Your task:
Copy the records below line for line, changing nothing.
- - -
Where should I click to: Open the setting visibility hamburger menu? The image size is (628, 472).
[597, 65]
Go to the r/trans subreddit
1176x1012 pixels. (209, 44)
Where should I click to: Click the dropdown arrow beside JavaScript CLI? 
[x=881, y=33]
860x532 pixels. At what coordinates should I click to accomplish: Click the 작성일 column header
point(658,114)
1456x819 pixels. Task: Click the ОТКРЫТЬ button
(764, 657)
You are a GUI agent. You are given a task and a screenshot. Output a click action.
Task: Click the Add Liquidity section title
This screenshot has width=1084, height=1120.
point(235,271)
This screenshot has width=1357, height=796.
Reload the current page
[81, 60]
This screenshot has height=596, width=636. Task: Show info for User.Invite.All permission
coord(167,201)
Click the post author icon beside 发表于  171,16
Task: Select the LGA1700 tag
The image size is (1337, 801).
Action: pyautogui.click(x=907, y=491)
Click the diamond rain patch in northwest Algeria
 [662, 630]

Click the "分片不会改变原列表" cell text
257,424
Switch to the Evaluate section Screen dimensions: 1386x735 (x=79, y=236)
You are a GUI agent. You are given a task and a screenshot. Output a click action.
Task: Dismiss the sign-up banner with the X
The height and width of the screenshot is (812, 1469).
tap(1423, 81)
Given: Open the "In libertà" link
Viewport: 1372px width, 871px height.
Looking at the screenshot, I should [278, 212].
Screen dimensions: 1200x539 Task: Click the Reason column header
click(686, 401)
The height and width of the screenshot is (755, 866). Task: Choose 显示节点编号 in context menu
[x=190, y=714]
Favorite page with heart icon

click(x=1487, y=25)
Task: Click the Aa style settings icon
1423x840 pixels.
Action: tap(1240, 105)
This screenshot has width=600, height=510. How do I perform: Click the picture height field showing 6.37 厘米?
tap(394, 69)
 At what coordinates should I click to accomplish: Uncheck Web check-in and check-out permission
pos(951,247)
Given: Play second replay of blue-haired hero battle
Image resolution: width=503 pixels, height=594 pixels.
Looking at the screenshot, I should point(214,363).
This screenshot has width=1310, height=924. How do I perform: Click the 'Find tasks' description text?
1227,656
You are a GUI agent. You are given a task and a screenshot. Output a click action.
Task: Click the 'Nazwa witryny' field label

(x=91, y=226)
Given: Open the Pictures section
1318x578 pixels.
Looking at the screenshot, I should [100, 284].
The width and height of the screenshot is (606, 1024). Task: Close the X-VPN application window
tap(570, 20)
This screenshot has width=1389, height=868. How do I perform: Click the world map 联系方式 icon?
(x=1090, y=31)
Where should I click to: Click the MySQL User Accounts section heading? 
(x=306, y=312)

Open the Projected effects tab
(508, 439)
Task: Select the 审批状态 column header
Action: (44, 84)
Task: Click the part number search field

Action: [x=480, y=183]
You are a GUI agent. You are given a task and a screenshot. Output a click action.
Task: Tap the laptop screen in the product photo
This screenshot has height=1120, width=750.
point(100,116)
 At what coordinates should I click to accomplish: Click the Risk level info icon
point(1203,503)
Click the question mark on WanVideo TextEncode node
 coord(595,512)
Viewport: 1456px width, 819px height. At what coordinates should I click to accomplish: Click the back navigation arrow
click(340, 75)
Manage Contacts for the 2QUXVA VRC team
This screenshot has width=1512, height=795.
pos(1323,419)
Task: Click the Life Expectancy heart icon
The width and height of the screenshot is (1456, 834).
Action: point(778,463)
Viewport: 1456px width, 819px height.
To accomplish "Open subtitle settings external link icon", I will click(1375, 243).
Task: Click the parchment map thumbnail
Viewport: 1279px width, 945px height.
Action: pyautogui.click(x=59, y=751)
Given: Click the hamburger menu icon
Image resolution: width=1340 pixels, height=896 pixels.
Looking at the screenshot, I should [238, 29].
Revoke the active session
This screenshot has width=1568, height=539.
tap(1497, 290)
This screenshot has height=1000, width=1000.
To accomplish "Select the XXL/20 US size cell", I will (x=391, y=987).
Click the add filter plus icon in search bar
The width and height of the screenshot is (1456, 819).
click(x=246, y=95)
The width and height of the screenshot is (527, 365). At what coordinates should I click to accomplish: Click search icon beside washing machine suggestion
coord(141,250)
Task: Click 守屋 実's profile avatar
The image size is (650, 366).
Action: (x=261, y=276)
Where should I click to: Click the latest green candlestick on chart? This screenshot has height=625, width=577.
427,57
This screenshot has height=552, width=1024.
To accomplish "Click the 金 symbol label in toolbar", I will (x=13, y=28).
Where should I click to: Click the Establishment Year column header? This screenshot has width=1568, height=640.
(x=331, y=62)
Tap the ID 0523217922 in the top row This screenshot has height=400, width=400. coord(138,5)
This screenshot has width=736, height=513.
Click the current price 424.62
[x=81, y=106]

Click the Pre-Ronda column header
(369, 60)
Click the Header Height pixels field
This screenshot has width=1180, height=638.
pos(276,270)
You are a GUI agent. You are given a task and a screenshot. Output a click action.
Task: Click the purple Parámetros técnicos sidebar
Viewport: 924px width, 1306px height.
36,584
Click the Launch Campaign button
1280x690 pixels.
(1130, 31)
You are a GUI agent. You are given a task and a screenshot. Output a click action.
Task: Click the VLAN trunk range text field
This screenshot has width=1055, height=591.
- - -
Task answer:
Where should I click to: Open the setting visibility hamburger menu? The image size is (628, 472).
[597, 65]
Go to the r/trans subreddit
1176x1012 pixels. (209, 44)
Where should I click to: Click the dropdown arrow beside JavaScript CLI? 
[x=881, y=33]
860x532 pixels. At what coordinates should I click to accomplish: Click the 작성일 column header
point(658,114)
1456x819 pixels. Task: Click the ОТКРЫТЬ button
(764, 657)
You are a GUI agent. You are given a task and a screenshot. Output a click action.
Task: Click the Add Liquidity section title
This screenshot has width=1084, height=1120.
point(235,271)
This screenshot has width=1357, height=796.
Reload the current page
[81, 60]
This screenshot has height=596, width=636. Task: Show info for User.Invite.All permission
coord(167,201)
Click the post author icon beside 发表于  171,16
Task: Select the LGA1700 tag
The image size is (1337, 801).
Action: pyautogui.click(x=907, y=491)
Click the diamond rain patch in northwest Algeria
 [662, 630]

Click the "分片不会改变原列表" cell text
257,424
Switch to the Evaluate section Screen dimensions: 1386x735 (x=79, y=236)
You are a GUI agent. You are given a task and a screenshot. Output a click action.
Task: Dismiss the sign-up banner with the X
The height and width of the screenshot is (812, 1469).
tap(1423, 81)
Given: Open the "In libertà" link
Viewport: 1372px width, 871px height.
Looking at the screenshot, I should [278, 212].
Screen dimensions: 1200x539 Task: Click the Reason column header
click(686, 401)
The height and width of the screenshot is (755, 866). Task: Choose 显示节点编号 in context menu
[x=190, y=714]
Favorite page with heart icon

click(x=1487, y=25)
Task: Click the Aa style settings icon
1423x840 pixels.
Action: tap(1240, 105)
This screenshot has width=600, height=510. How do I perform: Click the picture height field showing 6.37 厘米?
tap(394, 69)
 At what coordinates should I click to accomplish: Uncheck Web check-in and check-out permission
pos(951,247)
Given: Play second replay of blue-haired hero battle
Image resolution: width=503 pixels, height=594 pixels.
Looking at the screenshot, I should point(214,363).
This screenshot has width=1310, height=924. How do I perform: Click the 'Find tasks' description text?
1227,656
You are a GUI agent. You are given a task and a screenshot. Output a click action.
Task: Click the 'Nazwa witryny' field label

(x=91, y=226)
Given: Open the Pictures section
1318x578 pixels.
Looking at the screenshot, I should [100, 284].
The width and height of the screenshot is (606, 1024). Task: Close the X-VPN application window
tap(570, 20)
This screenshot has width=1389, height=868. How do I perform: Click the world map 联系方式 icon?
(x=1090, y=31)
Where should I click to: Click the MySQL User Accounts section heading? 
(x=306, y=312)

Open the Projected effects tab
(508, 439)
Task: Select the 审批状态 column header
Action: (44, 84)
Task: Click the part number search field

Action: [x=480, y=183]
You are a GUI agent. You are given a task and a screenshot. Output a click action.
Task: Tap the laptop screen in the product photo
This screenshot has height=1120, width=750.
point(100,116)
 At what coordinates should I click to accomplish: Click the Risk level info icon
point(1203,503)
Click the question mark on WanVideo TextEncode node
 coord(595,512)
Viewport: 1456px width, 819px height. At what coordinates should I click to accomplish: Click the back navigation arrow
click(340, 75)
Manage Contacts for the 2QUXVA VRC team
This screenshot has width=1512, height=795.
pos(1323,419)
Task: Click the Life Expectancy heart icon
The width and height of the screenshot is (1456, 834).
Action: point(778,463)
Viewport: 1456px width, 819px height.
To accomplish "Open subtitle settings external link icon", I will click(1375, 243).
Task: Click the parchment map thumbnail
Viewport: 1279px width, 945px height.
Action: pyautogui.click(x=59, y=751)
Given: Click the hamburger menu icon
Image resolution: width=1340 pixels, height=896 pixels.
Looking at the screenshot, I should [238, 29].
Revoke the active session
This screenshot has width=1568, height=539.
tap(1497, 290)
This screenshot has height=1000, width=1000.
To accomplish "Select the XXL/20 US size cell", I will (x=391, y=987).
Click the add filter plus icon in search bar
The width and height of the screenshot is (1456, 819).
click(x=246, y=95)
The width and height of the screenshot is (527, 365). At what coordinates should I click to accomplish: Click search icon beside washing machine suggestion
coord(141,250)
Task: Click 守屋 実's profile avatar
The image size is (650, 366).
Action: (x=261, y=276)
Where should I click to: Click the latest green candlestick on chart? This screenshot has height=625, width=577.
427,57
This screenshot has height=552, width=1024.
To accomplish "Click the 金 symbol label in toolbar", I will (x=13, y=28).
Where should I click to: Click the Establishment Year column header? This screenshot has width=1568, height=640.
(x=331, y=62)
Tap the ID 0523217922 in the top row This screenshot has height=400, width=400. coord(138,5)
This screenshot has width=736, height=513.
Click the current price 424.62
[x=81, y=106]

Click the Pre-Ronda column header
(369, 60)
Click the Header Height pixels field
This screenshot has width=1180, height=638.
pos(276,270)
You are a GUI agent. You are given a task and a screenshot. Output a click action.
Task: Click the purple Parámetros técnicos sidebar
Viewport: 924px width, 1306px height.
36,584
Click the Launch Campaign button
1280x690 pixels.
(1130, 31)
You are a GUI agent. You are given a task and a screenshot. Output a click action.
Task: Click the VLAN trunk range text field
This screenshot has width=1055, height=591.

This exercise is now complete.